Data to process –
+++

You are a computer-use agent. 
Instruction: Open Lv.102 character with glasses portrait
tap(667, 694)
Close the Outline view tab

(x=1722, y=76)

+++

Problem description – Retype all of the entries shown above, exactly.

Final answer –
You are a computer-use agent. 
Instruction: Open Lv.102 character with glasses portrait
tap(667, 694)
Close the Outline view tab

(x=1722, y=76)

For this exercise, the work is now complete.